Quando finalmente gli orsi vanno in letargo, le provviste vengono sistemate: e anche qui la plastica si rivela un’insospettabile benedizione, poiché isola il pane impilato in una cassetta su un albero e se arrotolata intorno al tronco previene la salita dei topi, grande minaccia per il prezioso cibo. I pesci invece, pescati con canna e fucile (!), vengono messi a gelare naturalmente su una trave tra due alberi.
Ciò che affascina lo spettatore occidentale abituato a ogni comfort è che nella Taiga tutto viene utilizzato al massimo delle proprie possibilità, il legno soprattutto. Le trappole sono di legno (a parte le crudeli tagliole), la barca viene tirata in secca grazie a un rudimentale tornello di legno, gli sci sono di legno e grazie al legno si può avere il fuoco e scaldare un po’ di the, unica consolazione in mezzo alle nevi irriducibili.
Il cacciatore non ha lussi né comodità; suo unico compagno d’avventure è il cane, indispensabile e affettuoso.
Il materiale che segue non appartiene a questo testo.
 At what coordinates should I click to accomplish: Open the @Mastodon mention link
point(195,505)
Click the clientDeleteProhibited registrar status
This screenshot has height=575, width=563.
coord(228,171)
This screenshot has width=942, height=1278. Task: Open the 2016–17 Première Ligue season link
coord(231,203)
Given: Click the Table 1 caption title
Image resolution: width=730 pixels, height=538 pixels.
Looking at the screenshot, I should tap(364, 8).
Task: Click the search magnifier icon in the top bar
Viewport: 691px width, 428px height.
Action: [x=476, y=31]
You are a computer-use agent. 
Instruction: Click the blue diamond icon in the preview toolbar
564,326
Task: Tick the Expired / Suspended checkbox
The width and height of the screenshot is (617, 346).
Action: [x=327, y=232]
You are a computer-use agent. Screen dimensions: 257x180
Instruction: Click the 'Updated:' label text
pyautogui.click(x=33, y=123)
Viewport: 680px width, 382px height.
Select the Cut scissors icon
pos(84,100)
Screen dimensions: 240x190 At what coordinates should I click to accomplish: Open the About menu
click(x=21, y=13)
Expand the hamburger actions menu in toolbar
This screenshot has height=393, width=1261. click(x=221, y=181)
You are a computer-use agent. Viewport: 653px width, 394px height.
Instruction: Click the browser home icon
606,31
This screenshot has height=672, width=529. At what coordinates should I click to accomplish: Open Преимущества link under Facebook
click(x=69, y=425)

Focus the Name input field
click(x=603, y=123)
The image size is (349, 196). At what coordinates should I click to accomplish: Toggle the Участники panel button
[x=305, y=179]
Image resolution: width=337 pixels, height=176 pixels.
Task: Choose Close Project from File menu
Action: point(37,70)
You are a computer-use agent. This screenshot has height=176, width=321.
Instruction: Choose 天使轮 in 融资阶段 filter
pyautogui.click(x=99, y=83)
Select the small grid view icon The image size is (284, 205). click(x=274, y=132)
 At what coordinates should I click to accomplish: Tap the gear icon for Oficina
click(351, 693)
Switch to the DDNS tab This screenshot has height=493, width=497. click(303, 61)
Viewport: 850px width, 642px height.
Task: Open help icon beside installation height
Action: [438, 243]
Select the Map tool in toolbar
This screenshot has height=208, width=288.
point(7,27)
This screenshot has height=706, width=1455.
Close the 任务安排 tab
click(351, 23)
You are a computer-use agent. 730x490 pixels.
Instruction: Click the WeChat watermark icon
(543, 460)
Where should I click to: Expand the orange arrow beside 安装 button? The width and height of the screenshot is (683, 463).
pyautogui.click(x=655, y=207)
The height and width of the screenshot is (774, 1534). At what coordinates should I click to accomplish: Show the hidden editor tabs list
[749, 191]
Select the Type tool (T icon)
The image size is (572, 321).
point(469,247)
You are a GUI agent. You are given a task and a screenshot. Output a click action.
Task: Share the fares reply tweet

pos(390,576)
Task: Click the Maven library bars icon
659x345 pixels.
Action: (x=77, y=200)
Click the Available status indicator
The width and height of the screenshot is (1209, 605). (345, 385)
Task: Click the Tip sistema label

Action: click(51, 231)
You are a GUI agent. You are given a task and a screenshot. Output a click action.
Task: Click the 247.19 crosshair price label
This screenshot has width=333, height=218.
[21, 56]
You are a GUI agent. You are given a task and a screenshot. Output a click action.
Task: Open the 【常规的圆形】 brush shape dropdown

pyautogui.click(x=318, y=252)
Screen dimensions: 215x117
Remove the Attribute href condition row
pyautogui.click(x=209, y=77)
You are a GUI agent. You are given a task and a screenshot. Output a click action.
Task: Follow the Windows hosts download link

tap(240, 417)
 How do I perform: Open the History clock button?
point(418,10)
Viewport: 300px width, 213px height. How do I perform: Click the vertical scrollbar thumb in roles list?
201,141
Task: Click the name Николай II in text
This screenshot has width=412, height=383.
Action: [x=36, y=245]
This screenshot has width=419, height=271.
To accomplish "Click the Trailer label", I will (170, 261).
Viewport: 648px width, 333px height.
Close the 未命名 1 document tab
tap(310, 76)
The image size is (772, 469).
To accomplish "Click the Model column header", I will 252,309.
Uno dei cacciatori a questo punto racconta una commovente vicenda riguardante uno dei suoi cani ucciso da un orso: “I was overwhelmed with sadness”, dice alla fine.

L’inverno, finalmente, arriva. Servono nuovi attrezzi da forgiare e vanno gettate delle reti da pesca approfittando della crosta di ghiaccio ancora non troppo spessa. I pesci per fortuna non mancano mai.
Quanto alla caccia, ci si specializza generalmente in zibellini, perché gli scoiattoli non hanno granché mercato; ma anche gli zibellini, se sono troppo piccoli, vengono rifiutati. Questo a riprova del fatto che il cacciatore non è libero dal dio rublo neanche nella Taiga.
Le trappole utilizzate per questi animali sono “primitive, eppure sofisticate”; inoltre, con buona pace degli spiriti più sensibili, “it’s a humane way, because it kills at once”. Non una goccia di sangue viene versata: l’animale spira in un colpo deciso.

“We are all killers or accomplices. Even those who have bleeding hearts intent to pity everything.” Il cacciatore non è diverso dal fattore che alleva il maiale per poi ucciderlo, cibarsene e rivendere ciò che avanza: è solo più onesto, poiché non cresce o nutre le sue prede. Gli animali della foresta non si aspettano cure amorevoli dall’uomo per poi “ricevere una pallottola”: si aspettano solo pericolo, com’è giusto che sia. Le regole sono note a chi partecipa, si tratta solo di mostrare chi è più bravo nell’efferato gioco della caccia.

Herzog filma affascinato questi uomini umili avvolti dal gelo, che gli paiono esseri primitivi emersi da una qualche lontana era glaciale. Nelle immagini che ci regala vi sono rispetto e ammirazione, e forse anche una punta di invidia; poiché un romantico è per definizione colui che si emoziona per un evento sublime o selvaggio, non colui che lo vive. Quest’ultimo infatti, anche a 33 gradi sotto zero, è troppo felice per realizzarlo.
“When I came here, I had the feeling that my dream had come true. You enjoy the beauty of nature and you do your job at the same time. That’s why they all end up by being hunters; because hunting bring you closer to the Taiga, and anything else”.